#### [Activity]
Leave out the pictures, and reproduce exactly the lines from the line containing "The width and" through the final line of the entries.
○ ○ ○ ○
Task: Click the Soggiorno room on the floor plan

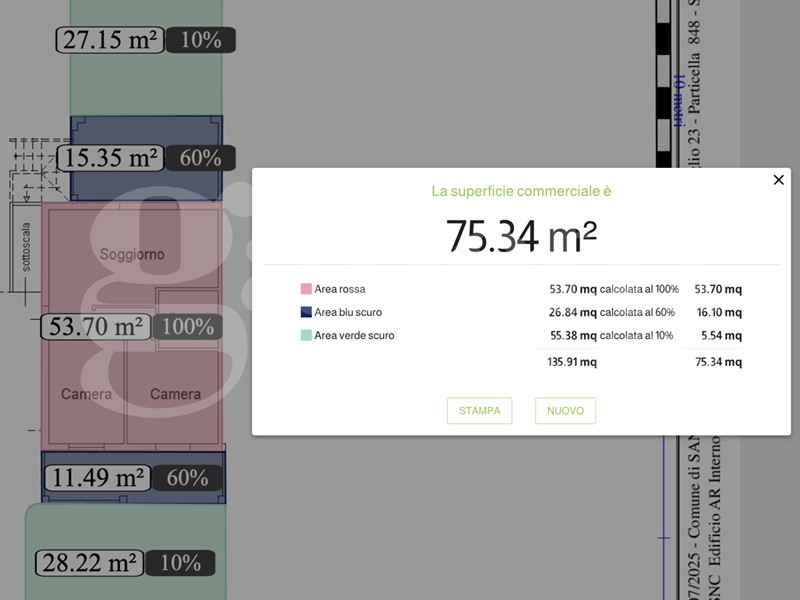Action: pos(132,255)
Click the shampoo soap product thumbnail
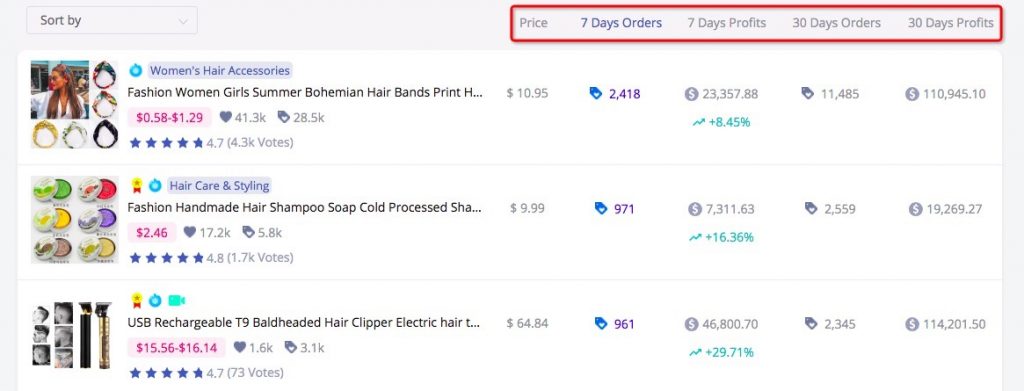This screenshot has width=1024, height=391. [74, 219]
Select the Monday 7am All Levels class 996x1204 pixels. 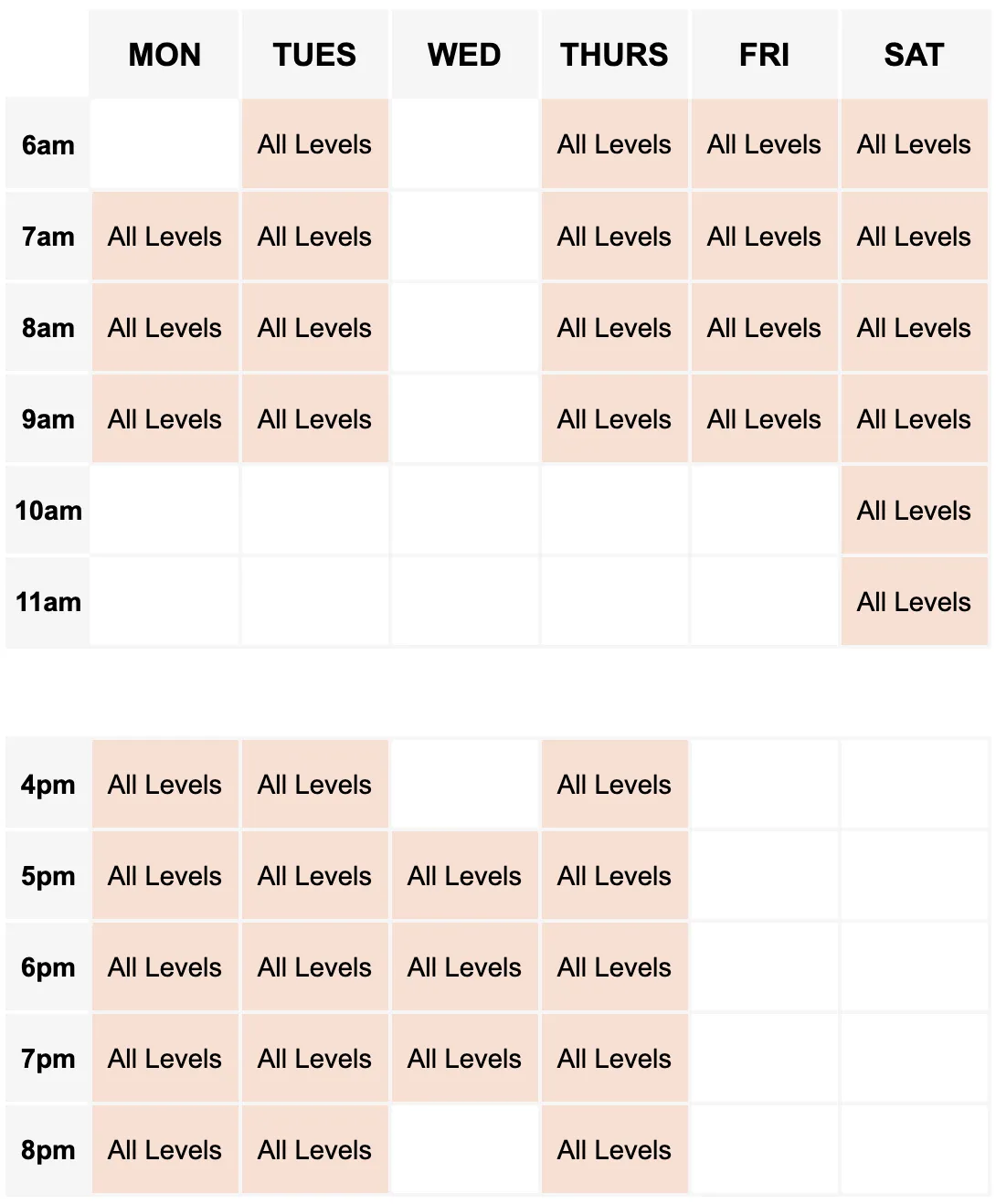(x=164, y=237)
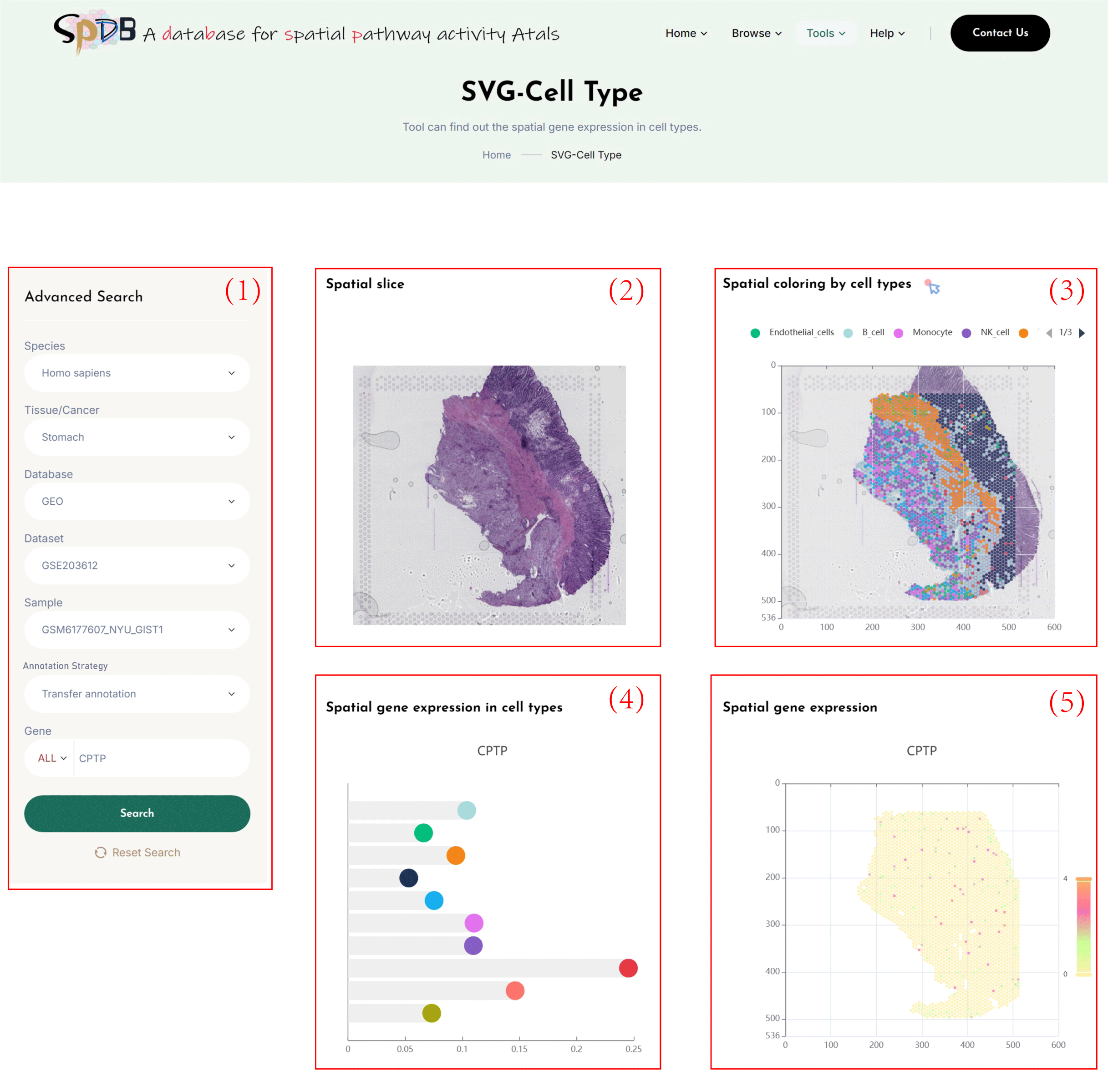Click the Reset Search refresh icon

pos(100,852)

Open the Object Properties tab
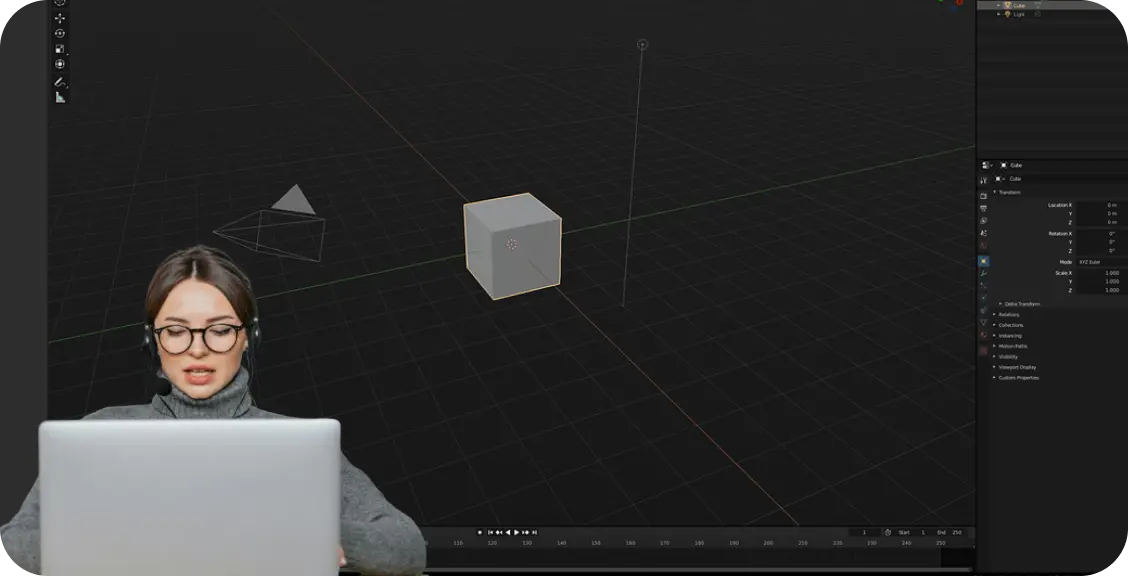click(x=983, y=260)
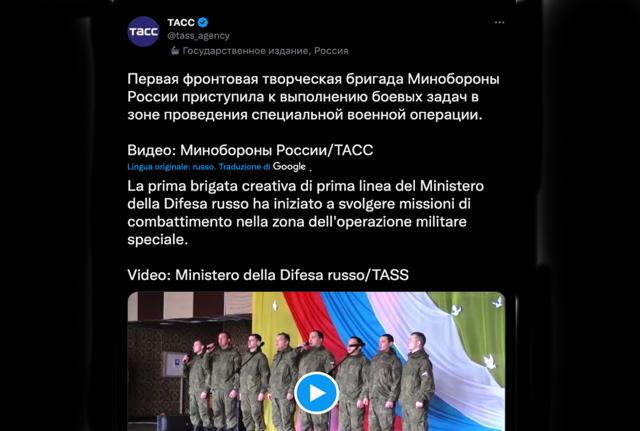Select the original Russian tweet paragraph
This screenshot has height=431, width=640.
pos(313,97)
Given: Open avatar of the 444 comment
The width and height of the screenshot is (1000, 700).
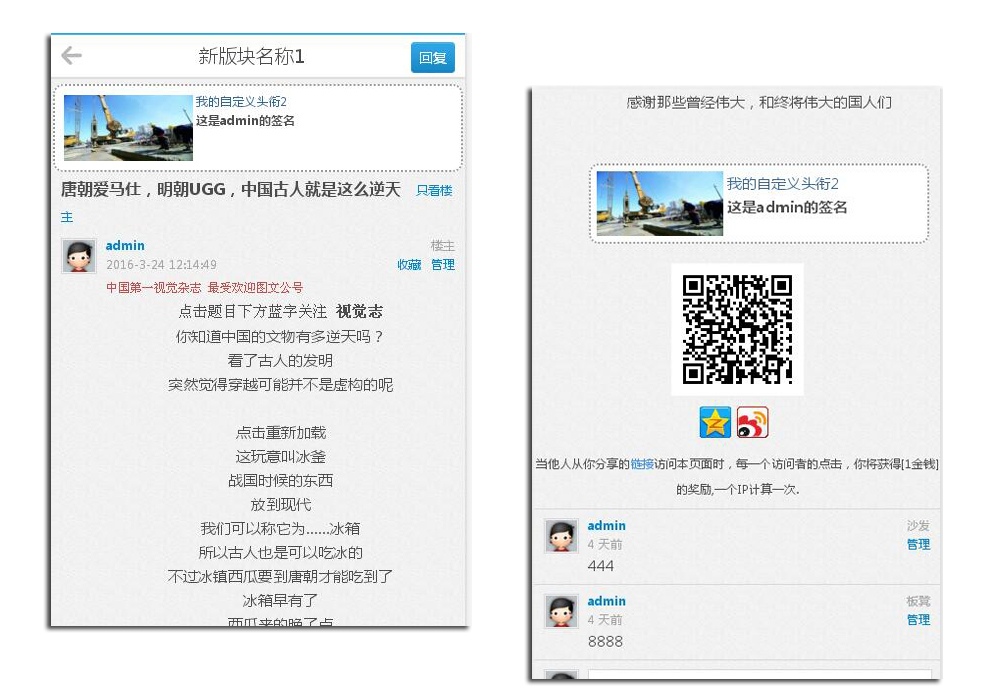Looking at the screenshot, I should coord(561,535).
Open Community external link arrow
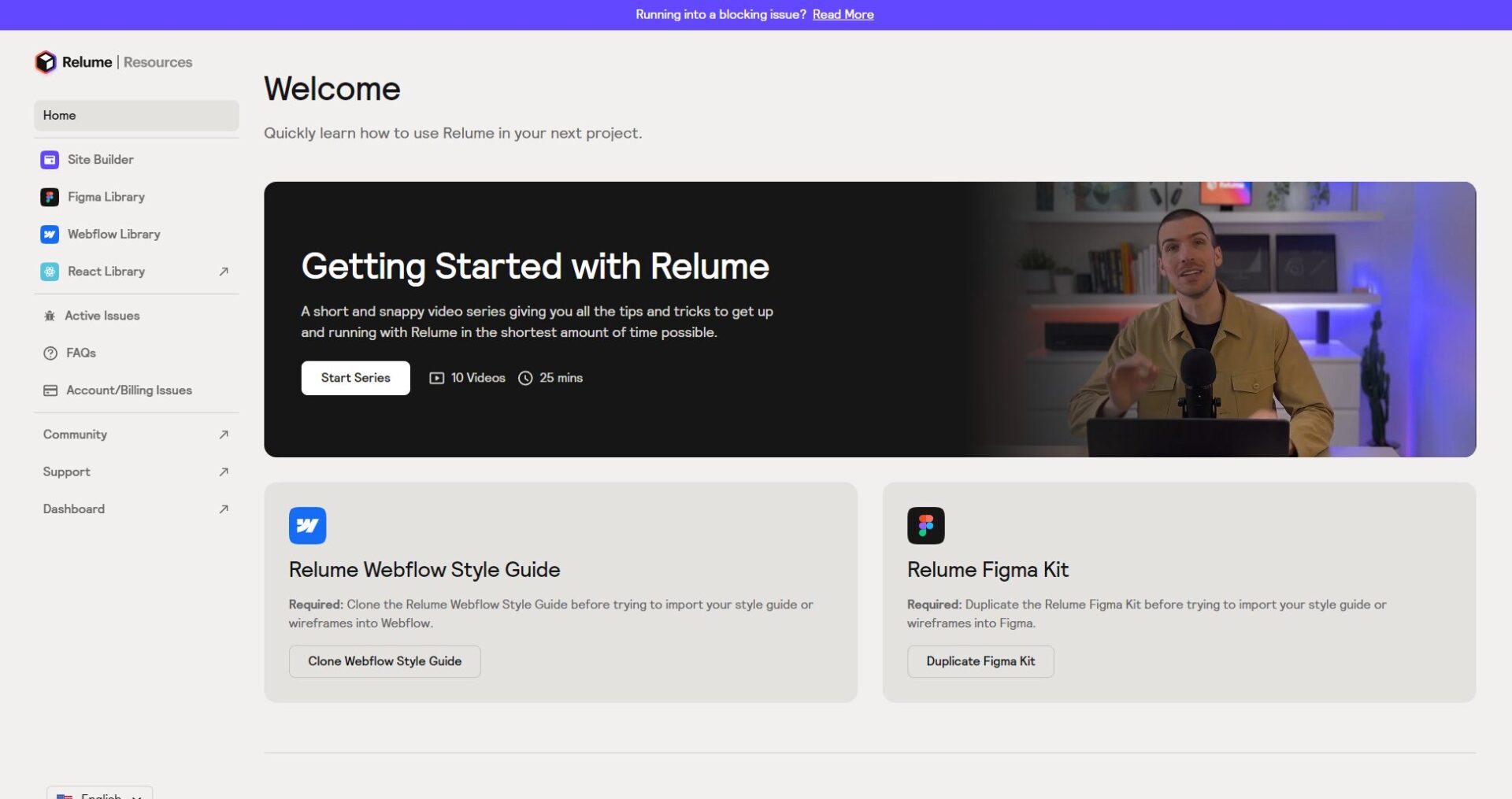Screen dimensions: 1512x799 (224, 435)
○ ○ ○ ○
#### [Response to the task]
The width and height of the screenshot is (1000, 700).
Looking at the screenshot, I should coord(561,535).
Open Community external link arrow
Screen dimensions: 1512x799 (224, 435)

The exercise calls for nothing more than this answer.